Like Alfred Lunt and Lynn Fontanne, Jessica Tandy and Hume Cronyn and Eli Jackson and Anne Jackson before her, Ms. Meara was one of those show business figures whom the public rarely thought of without instantly also thinking of her husband/partner. Both born in Brooklyn, she and Mr. Stiller made for a modern-day "Abie’s Irish Rose" match--he was Jewish and she was Irish Catholic. They met in 1953 and married the following year. (She later converted to Judaism.)
Ms. Meara had studied as a serious actress at the Dramatic Workshop at the New School in Greenwich Village, and, by her own account, was disdainful of comics. In the 1950s, she had the beginnings of a decent stage career. She appeared in three plays with the Phoenix Theatre on Broadway in 1956 and 1957, as well as Off-Broadway at the New York Shakespeare Festival and in Ulysses in Nighttown opposite Zero Mostel.
But when she and Stiller began their career as a double act, it was as comedians--the suggestion of Stiller. They joined the famous improvisational group, The Compass Players, the Chicago precursor of The Second City. By the early '60s, they were playing New York nightclubs and being written up by the newspapers. Later in the decade, they became regulars on "The Ed Sullivan Show," increasing their fame.
Never glamor-pusses, they created comedy that was mainly about relationships--something audiences could relate to. The fact their they were married in real life (like precursors George Burns and Gracie Allen) gave their routines added impact. In 1963 they released an album "Presenting America’s New Comedy Sensation: Jerry Stiller and Anne Meara Live at the Hungry i."
As time went on, however, the couple began to fear that their marriage might dissolve if their kept working together, so by 1970 they split up the act. (They did, however, agree to make a series of memorably comic commercials for Blue Nun wine.) Thereafter, Ms. Meara began to embark on solo projects. She played Bunny Flingus, the ditzy, loose girlfriend would-be songwriter Artie Shaughnessy, in the original 1971 production of John Guare’s surreal comedy The House of Blue Leaves. On television, she had a recurring role on "Rhoda" and had her own short-lived series "Kate McShane," which got her an Emmy Award nomination. She also had a part in "Archie Bunker’s Place," the successor to "All in the Family." Film roles of this time included small parts in "The Out-of-Towners," "Lovers and Other Strangers" and "Irish Whiskey Rebellion." In most of her small and large screen roles she played a slightly careworn, seen-in-all character who, while looking at the world askance, possessed a good heart.

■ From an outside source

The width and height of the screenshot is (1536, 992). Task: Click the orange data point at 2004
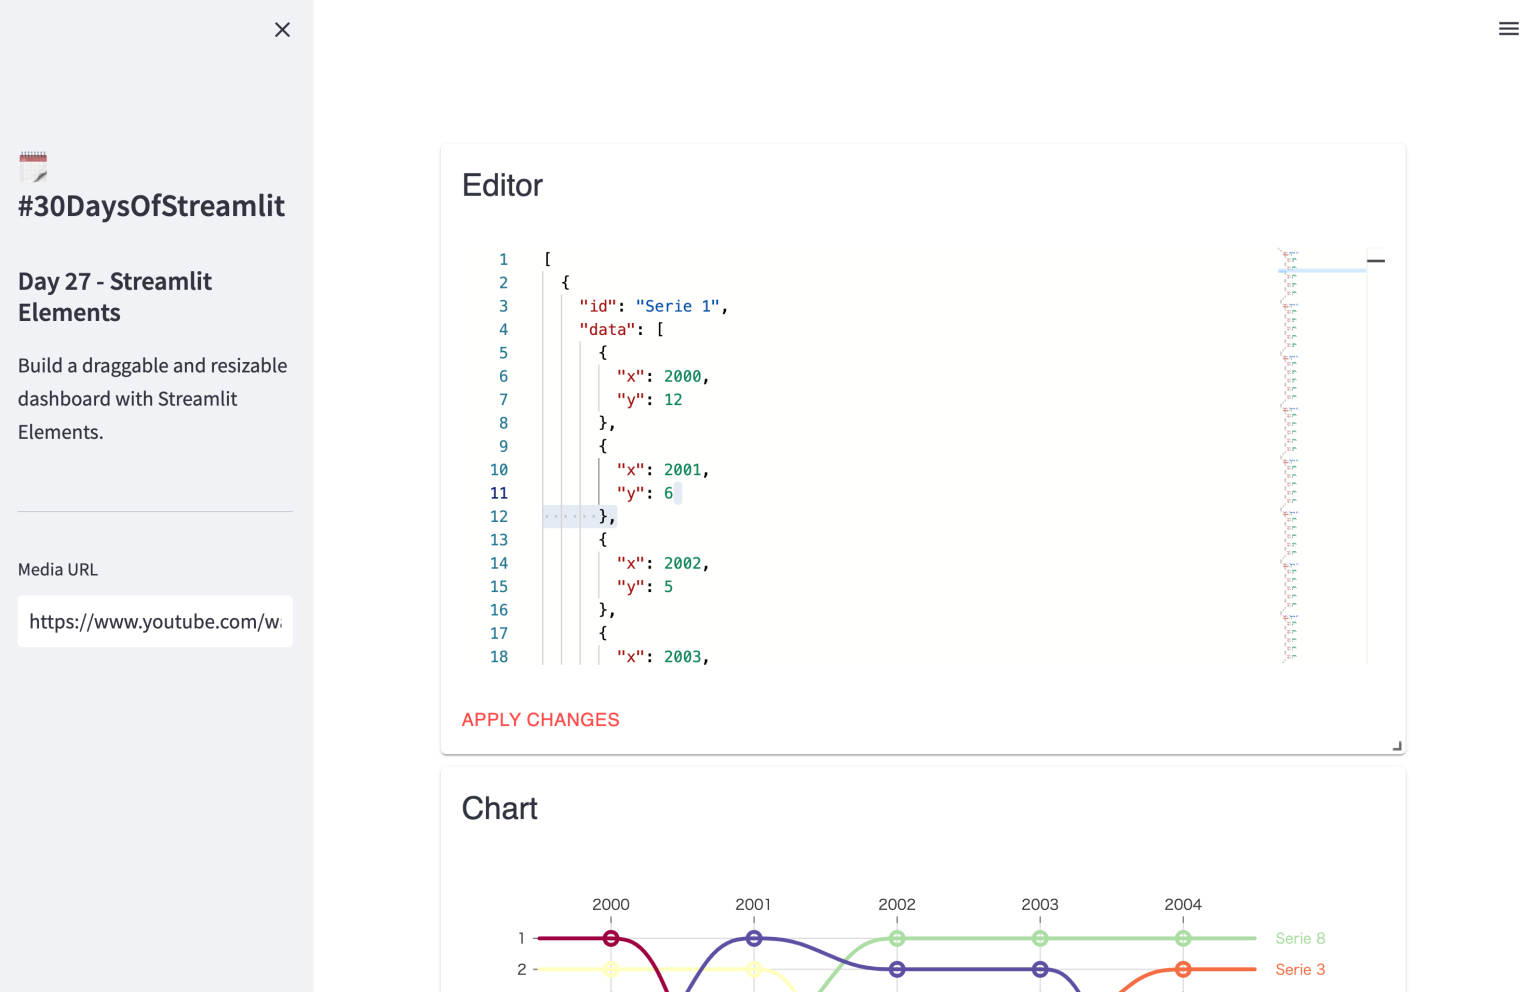(x=1183, y=970)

In 1988, she returned to Shakespeare at the Public Theatre, playing the Nurse in a production of Romeo and Juliet. The following year, she was back on Broadway as an interfering homeless woman in Richard Greenberg’s Yuppie comedy of manners, Eastern Standard. In 1993, she gave a solid supporting performance as a worn-out waterfront dame in O’Neill’s Anne Christie. It won her her only Tony nomination.
More television came in the ‘90s, with recurring roles on "Sex and the City" and "The King of Queens." Later film roles including "Kiss of Death," "The Daytrippers," "Reality Sucks," "Zoolander," "Night in the Museum" and "Sex in the City: The Movie." During her last two decades, she was rarely out of work.
"I'm a better actress now because I don't care about it that much," she said of her later career as a performer, talking to Playbill.com in 2000. "I care when I'm doing it, but don't have a need to break the bank at Monte Carlo. I enjoy the process. I don't have the need to ‘go over’ or make it."
In 1995, she scored a surprise success as a playwright with the comedy After-Play, about two aging couples facing the choices they've made in their marriages. It began at Manhattan Theatre Club, and then transferred to Theatre Four for a year-long commercial run. (She joined the cast at one point.) The play won her an Outer Critics Circle Award. In 2000, she came out with another play, Down the Garden Path, featuring her husband and daughter, Amy Stiller, but with less success.
Her husband, daughter Amy, and son Ben Stiller, the film actor, all survive her.